En cuanto al tipo de magia que hace en su programa:con poca práctica,cara dura,algunos conocimientos,poco tiempo de ensayo y dinero se llega a hacer un programa como ese.Mas que "Dynamo el mago"yo lo llamaria"Dynamo,el hombre que hace de mago"


Un gran saludo!!

----------


## Fredja

Aminoliquid,

Es justamente lo mismo que me pasa a mi. No lo podria haber dicho mejor :-)

Ah, y bienvenido al foro :-)

Sent from my GT-B5510 using Tapatalk 2

----------


## Aminoliquid

Muchas gracias Fredja!!

Es mi humilde opinión y digamos que una opinión mas cercana de espectador que de mago,ya que aun no tengo la mente transformada como para verlo desde el punto de vista màgico(y espero conservar esta capacidad por mucho tiempo)

Muchas gracias de nuevo!!

----------


## Ayy

A mi me parece el nuevo Chris Angel, o el nuevo David Blain. El problema, es que este chico tiene toda la pinta de estar ahi puesto
por el Reino Unido, para hacer publicidad de Inglaterra, y en especial de Londres.
Es un mago (no digo que no lo sea) que tira mas de talonario, que de talento, aunque talento tiene bastante.

En cuanto a lo dicho arriba de que son juegos sin estructura, solo efectos "rompecabezas" o "puzles" solo decir que la
magia callejera es así, puedes darle una historia si quieres, o una excusa, pero LA MAYORIA de juegos para Street Magic
son simplemente eso, juegos. No son rutinas  :Wink1: 


P.D: a mi el programa de Dynamo me gusta, lo que pasa que hace tantos efectos que ha hecho mas gente antes en programas
similares, que me fastidia que se lleve un merito que no se merece. (en cuanto a la gente que ha hecho esos efectos, vease los dos
antes nombrados, los T.H.E.M ... )

----------


## Rubiolus

A mi me parece un carapalo...no se si será un buen o mal mago, de eso vosotros sabeis más que yo......pero tiene menos vidilla que un pez del Mar Muerto  :001 302:

----------


## jbarrena

MI opinión  sobre este chico es que no transmite nada, no genera ( al menos a mi) esa sensación que genera la magia, creo que es un tanto inexpresivo y como comentáis en algunos de los juegos el público o están contratados o se fueron sabiendo algo más. Y ya de paso hablo del mentalista que viene después de Dymamo; más de lo mismo, tiran demasiado de compinches. Es mi opinión.

----------


## Rubiolus

Hay un efecto que vi el otro día que se me antoja imposible...y es ese que le dice a alguien que piense en uno de los contactos de su agenda del móvil...y de repente va y le llama ese contacto...¿WTF?....¿es eso posible?

----------


## Ravenous

Si. Hay dos opciones, o tienes al tío al lado, o te han hackeado el teléfono.

----------


## Aminoliquid

Sobre el mentalista que sale despues de dynamo....

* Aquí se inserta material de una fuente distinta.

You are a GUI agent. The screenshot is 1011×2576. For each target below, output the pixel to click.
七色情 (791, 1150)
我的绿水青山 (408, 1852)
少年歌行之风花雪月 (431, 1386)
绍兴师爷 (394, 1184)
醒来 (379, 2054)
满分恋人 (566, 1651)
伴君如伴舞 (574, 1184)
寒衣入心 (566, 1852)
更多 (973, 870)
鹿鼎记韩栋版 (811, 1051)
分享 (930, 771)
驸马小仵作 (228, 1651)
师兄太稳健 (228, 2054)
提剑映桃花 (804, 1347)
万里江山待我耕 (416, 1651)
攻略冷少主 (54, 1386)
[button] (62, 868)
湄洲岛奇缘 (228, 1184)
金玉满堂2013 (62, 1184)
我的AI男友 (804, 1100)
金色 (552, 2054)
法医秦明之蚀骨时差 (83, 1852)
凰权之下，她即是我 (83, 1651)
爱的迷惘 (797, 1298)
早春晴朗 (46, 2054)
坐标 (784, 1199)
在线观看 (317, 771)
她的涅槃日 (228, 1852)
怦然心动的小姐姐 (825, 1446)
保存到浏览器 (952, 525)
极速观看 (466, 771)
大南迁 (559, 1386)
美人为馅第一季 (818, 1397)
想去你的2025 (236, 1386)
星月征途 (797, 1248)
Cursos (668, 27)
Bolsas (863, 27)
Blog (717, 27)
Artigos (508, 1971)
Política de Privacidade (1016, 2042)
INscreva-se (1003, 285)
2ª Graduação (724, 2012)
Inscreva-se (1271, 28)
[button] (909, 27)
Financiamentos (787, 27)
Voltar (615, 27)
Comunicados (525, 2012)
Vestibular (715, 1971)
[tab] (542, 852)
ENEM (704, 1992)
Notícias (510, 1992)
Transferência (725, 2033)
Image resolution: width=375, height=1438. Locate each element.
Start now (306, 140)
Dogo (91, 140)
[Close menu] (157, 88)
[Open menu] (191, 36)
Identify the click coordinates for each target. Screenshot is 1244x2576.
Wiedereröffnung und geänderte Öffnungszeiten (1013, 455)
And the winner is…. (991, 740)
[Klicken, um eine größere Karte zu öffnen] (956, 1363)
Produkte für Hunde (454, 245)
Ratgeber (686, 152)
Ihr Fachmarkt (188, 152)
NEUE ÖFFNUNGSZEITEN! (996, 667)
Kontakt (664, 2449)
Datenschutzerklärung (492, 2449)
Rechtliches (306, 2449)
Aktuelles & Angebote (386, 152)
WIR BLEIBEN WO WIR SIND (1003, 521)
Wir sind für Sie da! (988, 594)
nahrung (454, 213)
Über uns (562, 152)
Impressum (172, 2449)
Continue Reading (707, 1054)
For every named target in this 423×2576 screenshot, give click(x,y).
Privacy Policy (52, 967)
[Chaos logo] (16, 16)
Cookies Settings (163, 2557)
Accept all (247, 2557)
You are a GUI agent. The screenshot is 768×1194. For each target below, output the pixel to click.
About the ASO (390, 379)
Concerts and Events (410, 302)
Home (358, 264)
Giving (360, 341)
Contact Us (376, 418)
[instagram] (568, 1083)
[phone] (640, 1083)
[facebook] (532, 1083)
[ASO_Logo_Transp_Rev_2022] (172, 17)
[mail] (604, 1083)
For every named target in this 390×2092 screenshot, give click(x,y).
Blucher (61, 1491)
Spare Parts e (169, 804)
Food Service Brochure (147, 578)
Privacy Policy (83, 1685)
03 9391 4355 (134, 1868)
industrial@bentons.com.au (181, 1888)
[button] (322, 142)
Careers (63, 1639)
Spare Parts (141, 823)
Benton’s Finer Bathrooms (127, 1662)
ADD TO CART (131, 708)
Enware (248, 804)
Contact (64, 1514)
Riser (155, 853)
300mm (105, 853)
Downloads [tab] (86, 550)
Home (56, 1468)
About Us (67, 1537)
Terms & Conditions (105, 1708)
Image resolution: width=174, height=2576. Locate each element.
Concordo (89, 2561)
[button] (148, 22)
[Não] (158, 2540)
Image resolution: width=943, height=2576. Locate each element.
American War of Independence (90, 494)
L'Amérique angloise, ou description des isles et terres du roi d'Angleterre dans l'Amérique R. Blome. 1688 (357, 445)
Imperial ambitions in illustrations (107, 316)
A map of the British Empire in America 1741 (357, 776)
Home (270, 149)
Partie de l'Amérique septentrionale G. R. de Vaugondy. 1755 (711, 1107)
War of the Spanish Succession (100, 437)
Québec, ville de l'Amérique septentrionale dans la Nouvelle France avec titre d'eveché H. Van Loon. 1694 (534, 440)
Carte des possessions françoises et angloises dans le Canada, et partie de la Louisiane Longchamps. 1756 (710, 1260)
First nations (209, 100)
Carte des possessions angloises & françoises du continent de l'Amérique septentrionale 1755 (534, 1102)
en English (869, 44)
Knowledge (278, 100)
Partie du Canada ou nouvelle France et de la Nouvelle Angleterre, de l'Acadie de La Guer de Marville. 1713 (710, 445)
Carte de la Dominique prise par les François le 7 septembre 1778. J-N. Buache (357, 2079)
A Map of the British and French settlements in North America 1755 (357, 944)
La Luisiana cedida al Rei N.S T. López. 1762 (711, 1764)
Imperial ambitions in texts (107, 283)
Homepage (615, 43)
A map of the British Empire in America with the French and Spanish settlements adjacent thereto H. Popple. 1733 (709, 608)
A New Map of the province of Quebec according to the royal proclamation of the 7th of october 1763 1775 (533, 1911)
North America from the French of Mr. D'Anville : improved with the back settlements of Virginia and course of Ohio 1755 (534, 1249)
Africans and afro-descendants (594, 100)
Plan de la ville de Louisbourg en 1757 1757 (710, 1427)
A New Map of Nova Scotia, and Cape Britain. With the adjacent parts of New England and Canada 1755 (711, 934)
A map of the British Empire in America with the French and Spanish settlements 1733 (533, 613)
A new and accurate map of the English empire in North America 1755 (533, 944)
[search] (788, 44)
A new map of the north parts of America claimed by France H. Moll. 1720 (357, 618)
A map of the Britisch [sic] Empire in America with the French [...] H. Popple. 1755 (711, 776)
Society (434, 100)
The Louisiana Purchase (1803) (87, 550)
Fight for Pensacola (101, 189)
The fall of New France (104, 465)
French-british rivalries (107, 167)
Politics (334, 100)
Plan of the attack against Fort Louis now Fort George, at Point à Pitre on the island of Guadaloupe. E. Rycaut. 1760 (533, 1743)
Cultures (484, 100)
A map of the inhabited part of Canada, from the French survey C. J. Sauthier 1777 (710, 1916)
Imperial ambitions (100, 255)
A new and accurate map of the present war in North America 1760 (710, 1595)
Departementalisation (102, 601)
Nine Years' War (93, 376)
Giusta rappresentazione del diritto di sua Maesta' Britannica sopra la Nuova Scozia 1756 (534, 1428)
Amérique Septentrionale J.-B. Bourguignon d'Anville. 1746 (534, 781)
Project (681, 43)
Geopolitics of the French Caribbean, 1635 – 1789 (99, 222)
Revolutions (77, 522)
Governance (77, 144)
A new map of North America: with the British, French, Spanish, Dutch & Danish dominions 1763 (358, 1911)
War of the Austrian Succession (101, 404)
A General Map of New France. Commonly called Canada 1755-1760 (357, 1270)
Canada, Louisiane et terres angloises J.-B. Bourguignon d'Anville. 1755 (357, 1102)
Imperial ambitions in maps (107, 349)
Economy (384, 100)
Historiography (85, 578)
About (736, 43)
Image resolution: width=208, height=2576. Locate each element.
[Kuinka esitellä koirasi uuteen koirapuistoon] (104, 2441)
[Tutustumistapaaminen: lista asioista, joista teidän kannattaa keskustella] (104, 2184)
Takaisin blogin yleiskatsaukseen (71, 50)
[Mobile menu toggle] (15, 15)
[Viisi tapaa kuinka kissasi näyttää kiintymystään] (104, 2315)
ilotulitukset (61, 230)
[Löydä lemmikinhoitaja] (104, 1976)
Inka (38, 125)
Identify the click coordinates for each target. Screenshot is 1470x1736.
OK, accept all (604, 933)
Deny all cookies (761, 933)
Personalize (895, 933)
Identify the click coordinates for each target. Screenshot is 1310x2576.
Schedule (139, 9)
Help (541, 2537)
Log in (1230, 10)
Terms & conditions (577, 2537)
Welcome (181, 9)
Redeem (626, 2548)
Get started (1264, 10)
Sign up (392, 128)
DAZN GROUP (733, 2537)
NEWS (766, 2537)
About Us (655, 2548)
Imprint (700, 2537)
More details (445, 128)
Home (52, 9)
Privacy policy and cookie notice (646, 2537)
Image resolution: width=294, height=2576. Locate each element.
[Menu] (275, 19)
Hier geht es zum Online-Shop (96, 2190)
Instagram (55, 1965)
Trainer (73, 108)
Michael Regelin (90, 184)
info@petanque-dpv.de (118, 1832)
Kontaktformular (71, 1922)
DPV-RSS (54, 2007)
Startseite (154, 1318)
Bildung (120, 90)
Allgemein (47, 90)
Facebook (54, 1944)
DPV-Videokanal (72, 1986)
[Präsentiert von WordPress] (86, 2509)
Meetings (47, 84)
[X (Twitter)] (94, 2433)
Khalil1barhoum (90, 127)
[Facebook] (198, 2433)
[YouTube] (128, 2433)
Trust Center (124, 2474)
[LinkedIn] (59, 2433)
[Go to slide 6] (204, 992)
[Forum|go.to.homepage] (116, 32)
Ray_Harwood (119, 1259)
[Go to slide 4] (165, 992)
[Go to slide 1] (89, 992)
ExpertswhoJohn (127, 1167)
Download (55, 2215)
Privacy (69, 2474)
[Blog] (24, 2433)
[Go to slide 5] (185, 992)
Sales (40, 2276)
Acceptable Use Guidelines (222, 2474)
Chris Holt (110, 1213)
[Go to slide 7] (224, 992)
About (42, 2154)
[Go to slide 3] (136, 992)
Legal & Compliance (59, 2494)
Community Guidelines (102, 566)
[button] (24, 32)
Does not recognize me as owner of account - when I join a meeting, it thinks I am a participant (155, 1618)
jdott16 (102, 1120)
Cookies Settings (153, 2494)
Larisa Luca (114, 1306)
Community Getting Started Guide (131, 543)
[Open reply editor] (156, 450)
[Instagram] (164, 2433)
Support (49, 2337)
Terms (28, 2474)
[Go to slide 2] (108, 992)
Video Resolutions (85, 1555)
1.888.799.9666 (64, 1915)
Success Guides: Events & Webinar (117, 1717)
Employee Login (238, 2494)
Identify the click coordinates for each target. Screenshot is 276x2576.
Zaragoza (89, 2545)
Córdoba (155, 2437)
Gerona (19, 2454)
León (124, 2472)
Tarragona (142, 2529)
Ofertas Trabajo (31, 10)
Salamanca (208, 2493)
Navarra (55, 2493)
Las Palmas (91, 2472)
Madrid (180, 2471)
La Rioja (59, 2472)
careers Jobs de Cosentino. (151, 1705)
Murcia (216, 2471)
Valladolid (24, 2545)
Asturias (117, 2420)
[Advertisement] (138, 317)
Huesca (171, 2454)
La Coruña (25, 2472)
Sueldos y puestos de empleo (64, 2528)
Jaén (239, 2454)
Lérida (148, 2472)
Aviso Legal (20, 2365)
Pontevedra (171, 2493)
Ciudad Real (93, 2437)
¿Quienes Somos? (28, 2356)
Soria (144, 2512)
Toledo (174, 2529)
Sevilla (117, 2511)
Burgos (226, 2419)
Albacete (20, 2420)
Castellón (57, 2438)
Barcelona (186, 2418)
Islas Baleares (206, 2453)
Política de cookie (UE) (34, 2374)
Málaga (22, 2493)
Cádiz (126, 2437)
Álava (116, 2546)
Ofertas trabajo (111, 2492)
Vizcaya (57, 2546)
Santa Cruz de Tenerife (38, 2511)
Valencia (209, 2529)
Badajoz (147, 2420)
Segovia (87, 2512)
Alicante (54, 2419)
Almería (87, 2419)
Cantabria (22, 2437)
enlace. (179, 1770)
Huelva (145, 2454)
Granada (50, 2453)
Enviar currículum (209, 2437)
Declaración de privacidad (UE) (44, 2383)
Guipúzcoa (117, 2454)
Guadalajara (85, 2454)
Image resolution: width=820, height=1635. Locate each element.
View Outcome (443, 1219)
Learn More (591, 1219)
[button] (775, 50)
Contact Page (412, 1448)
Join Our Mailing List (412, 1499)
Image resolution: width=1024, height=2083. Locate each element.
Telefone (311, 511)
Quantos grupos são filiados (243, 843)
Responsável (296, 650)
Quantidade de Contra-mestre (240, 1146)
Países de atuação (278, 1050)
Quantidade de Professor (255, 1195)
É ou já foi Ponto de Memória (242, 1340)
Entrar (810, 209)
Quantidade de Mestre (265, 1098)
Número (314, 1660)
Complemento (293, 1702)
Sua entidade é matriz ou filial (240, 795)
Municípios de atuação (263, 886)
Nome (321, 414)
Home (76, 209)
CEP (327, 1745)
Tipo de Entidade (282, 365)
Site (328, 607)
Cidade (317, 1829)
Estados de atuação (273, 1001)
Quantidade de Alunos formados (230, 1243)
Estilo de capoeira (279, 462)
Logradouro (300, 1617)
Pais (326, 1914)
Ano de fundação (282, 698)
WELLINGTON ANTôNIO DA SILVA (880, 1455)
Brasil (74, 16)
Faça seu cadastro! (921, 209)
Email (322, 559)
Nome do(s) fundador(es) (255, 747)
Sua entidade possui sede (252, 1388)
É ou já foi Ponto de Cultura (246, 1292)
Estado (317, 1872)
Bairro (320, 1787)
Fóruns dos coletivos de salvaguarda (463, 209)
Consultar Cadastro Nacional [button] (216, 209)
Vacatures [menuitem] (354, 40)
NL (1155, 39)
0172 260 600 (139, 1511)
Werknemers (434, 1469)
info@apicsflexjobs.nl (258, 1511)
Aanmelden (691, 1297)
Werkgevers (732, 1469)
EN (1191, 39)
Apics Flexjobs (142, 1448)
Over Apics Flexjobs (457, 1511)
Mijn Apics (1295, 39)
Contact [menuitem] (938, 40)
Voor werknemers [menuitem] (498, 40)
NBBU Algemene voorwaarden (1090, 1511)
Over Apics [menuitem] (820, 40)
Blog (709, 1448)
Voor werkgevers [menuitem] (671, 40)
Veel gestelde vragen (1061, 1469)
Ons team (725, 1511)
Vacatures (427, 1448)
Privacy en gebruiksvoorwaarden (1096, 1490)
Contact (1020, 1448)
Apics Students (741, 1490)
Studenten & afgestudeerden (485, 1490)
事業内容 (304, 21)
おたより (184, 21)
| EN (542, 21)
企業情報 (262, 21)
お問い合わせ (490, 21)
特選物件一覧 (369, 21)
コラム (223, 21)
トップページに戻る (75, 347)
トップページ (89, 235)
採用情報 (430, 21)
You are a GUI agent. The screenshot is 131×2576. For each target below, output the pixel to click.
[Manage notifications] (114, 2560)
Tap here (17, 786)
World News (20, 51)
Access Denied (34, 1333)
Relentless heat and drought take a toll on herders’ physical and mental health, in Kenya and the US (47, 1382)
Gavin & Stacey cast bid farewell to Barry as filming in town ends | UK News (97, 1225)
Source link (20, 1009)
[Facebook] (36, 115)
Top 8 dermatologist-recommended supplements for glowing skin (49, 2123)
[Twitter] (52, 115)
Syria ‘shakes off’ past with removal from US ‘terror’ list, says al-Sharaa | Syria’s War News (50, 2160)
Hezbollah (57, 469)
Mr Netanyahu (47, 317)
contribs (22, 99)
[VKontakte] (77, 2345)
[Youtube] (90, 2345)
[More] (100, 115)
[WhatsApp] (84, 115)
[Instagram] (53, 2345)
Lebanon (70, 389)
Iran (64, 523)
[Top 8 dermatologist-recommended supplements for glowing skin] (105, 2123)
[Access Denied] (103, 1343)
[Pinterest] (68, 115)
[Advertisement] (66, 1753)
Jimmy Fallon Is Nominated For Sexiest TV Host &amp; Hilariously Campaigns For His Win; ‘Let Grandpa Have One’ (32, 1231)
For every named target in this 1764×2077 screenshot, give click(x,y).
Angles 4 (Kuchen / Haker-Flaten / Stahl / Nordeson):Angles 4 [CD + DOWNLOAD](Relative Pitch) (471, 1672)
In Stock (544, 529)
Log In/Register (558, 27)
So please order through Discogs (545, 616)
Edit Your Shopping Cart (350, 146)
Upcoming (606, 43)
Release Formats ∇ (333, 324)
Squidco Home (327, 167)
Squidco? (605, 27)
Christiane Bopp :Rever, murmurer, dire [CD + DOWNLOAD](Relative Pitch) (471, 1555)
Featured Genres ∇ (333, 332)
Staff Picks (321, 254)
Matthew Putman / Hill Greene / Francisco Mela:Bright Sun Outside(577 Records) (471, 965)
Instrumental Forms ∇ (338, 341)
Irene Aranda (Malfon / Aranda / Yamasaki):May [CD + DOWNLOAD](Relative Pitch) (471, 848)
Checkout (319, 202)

Ahí tengo yo serias dudas,el por que??
Hace pocas semanas vi un espectáculo de un mago Malagueño y lo conocí.El caso es que este hombre realizaba un espectáculo basado en un 80%  de mentalismo y el 20% restante en juegos de escena.Hizo algunos efectos que eran iguales a este hombre que mencionamos"Keith Barrie"creo que se llama y escribe asi.Eran efectos de sacarle números,palabras e incluso imágenes a la gente de sus cabezas.Habia cosas totalmente desconcertantes e imposibles!!El caso es que puedo asegurar que ninguna de las treinta personas que salieron al escenario estaban compinchadas,mas que nada porque yo conocia a unos pocos de ellos.

Y yo pregunto a la gente que entiende realmente de la materia:¿Tan efectivo es el método de este hombre?yo salí aquella noche del teatro con la sensación de que si.

Un saludo!!

----------


## Adrian Gómez

Yo no conocía al tal Keith Barry, pero vi éste capítulo de su programa y no me creo nada.  :O15: 




http://www.youtube.com/watch?v=G7l3QhxXC94

----------


## Fredja

> A mi me parece un carapalo...no se si será un buen o mal mago, de eso vosotros sabeis más que yo......pero tiene menos vidilla que un pez del Mar Muerto


Amen, hermano!!! Yo le llamo el "paloscoba", es tan estirado que parece que se haya tragado el palo de la fregona. 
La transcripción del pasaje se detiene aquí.